La paura non scoraggia il popolo dei Misteri. Il rito si ripete nell’edizione blindata 2017 (GALLERY)

Come accade ormai da più di 250 anni, la magia sospesa dei tredici Misteri ondeggianti lungo le vie del centro, è tornata ad animare il Corpus Domini campobassano nonostante un’edizione decisamente all’insegna della sicurezza che ha scoraggiato più di qualcuno a seguire la folla oceanica lungo il suo percorso. Cielo azzurro, temperatura ideale (18°C con vento fresco) ed una folla immensa, compatta lungo le strade per ammirare ed applaudire il passaggio degli ingegni di Paolo Saverio Di Zinno, sorretti a spalla dai portatori, intervallati dalla banda musicale, scortati da forze dell’ordine e cittadini.

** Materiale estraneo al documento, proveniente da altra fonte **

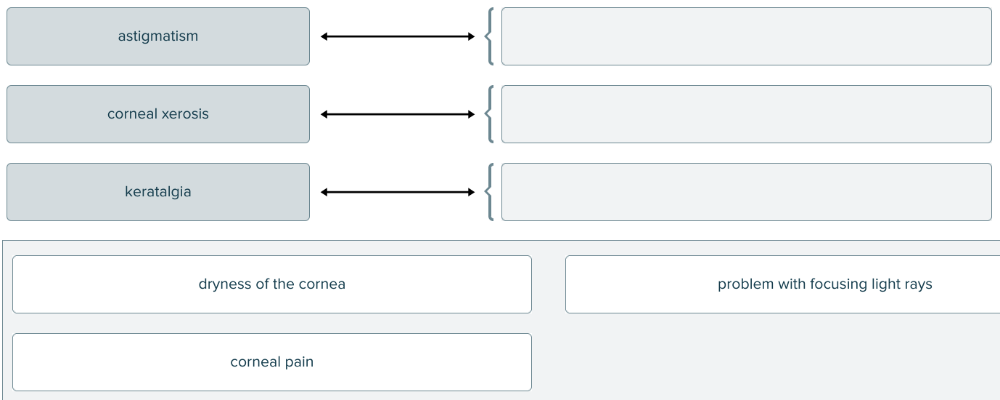The width and height of the screenshot is (1000, 400).
Task: Click the astigmatism term box
Action: (x=158, y=36)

Dal Museo dei Misteri di via Trento 3 (che ad ottobre festeggerà 11 candeline), come di consuetudine, dopo la santa messa, leggermente in anticipo sulla tabella di marcia (ore 9.40) ai vicoli del centro storico a via Ferrari, da via Mazzini a piazza Cuoco, da via Cavour a corso Bucci, e poi ancora lungo tutto il corso principale, sino al raduno in piazza Municipio per la benedizione con discorso dell’arcivescovo Giancarlo Bregantini ed il saluto alle autorità, con in primis il sindaco Antonio Battista. Tante, come sempre, le soste lungo il percorso soprattutto per consentire ai portatori di riprendere fiato e per assistere ai piccoli sketch sulle macchine dei diavoli, quello di Sant’Antonio Abate in particolare, dove da 29 anni Italo Stivaletti u’ diavule ogni anno cerca di strappare un sorriso all’imperturbabile ’tunzella (quest’anno la 25enne di Campodipietra Maria Chiara De Michele), coinvolgendo la folla, sporcando di pece qualche povero malcapitato, sollevando i più piccini e facendoli spaventare con la caratteristica linguaccia. Nessun imprevisto si è registrato sugli ingegni dove, per più di qualche edizione, i piccoli bambini hanno avvertito dei malori e sono dovuti scendere. E poi di nuovo in cammino, al fatidico segnale gridato dal capo squadra: uno, due e tre scannétt allert’!

Una bella edizione, sicuramente non ai livelli dello scorso anno ma comunque sentita e partecipata da migliaia di persone accorse in città che hanno inondato il centro cittadino, con il traffico in tilt e qualche bambino sull’ingegno che proprio non non ce la faceva più a stare lassù, sospeso, e chiedeva da bere. Sentitissimi, i Misteri in questa edizione hanno richiamato tanta gente anche da fuori regione: sarà per la fama che da sempre li precede, sarà soprattutto per quell’aria magica che li avvolge, quel connubio tra sacro e profano che li accompagna, ogni anno, immancabilmente. E stasera, in piazza della Repubblica è atteso il gran finale: Alex Britti in concerto… m.s.